──────── 주어진 데이터
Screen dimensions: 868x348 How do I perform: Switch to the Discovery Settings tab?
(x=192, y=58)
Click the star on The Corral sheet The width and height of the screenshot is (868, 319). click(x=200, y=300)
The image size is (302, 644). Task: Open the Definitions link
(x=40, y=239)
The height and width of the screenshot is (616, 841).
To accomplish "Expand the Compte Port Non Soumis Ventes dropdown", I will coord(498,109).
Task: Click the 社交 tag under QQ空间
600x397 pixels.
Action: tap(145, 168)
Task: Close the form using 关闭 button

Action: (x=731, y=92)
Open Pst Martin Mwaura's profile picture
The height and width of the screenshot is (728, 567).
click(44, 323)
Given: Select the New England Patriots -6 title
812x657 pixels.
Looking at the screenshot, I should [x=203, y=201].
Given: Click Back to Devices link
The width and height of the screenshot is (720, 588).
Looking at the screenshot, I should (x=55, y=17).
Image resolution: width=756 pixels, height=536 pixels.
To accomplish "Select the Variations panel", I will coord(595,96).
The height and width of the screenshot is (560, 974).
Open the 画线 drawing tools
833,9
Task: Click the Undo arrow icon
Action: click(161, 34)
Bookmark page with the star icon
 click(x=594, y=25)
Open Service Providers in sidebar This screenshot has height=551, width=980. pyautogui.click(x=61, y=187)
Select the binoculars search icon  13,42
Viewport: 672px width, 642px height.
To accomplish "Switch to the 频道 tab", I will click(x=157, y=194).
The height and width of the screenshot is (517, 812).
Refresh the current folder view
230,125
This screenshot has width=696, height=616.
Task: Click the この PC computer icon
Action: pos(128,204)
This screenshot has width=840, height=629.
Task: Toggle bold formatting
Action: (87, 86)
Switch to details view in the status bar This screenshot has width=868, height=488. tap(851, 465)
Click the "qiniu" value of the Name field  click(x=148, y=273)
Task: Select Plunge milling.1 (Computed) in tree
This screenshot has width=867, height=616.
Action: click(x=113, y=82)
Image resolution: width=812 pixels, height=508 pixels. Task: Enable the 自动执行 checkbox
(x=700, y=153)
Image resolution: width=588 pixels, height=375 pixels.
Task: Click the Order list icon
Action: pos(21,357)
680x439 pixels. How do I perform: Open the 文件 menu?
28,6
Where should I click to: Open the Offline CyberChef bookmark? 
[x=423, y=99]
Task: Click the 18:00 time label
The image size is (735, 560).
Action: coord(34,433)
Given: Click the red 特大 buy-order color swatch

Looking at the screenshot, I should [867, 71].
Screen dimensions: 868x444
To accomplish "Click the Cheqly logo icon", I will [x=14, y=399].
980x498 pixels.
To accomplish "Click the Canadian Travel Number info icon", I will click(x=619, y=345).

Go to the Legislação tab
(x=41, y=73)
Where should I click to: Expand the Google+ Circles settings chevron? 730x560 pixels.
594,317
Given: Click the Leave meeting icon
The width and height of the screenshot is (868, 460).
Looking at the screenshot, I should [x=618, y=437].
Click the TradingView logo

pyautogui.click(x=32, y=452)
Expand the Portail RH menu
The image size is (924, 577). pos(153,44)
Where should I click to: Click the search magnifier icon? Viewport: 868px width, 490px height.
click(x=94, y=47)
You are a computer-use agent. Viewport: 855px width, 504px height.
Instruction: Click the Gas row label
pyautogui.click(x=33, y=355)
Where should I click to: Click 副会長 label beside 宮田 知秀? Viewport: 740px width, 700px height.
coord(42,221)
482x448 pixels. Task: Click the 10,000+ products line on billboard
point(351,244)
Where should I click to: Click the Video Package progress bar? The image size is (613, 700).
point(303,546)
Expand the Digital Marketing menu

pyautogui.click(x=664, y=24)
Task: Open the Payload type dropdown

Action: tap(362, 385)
────────────────
▶ [과제 설명]:
위 데이터에서 "search"라는 문자열이 들어 있는 줄을 모두 나열하세요. 대문자와 소문자는 서로 다른 글자로 봅니다.

▶ [과제 풀이]:
Select the binoculars search icon  13,42
Where should I click to: Click the search magnifier icon? Viewport: 868px width, 490px height.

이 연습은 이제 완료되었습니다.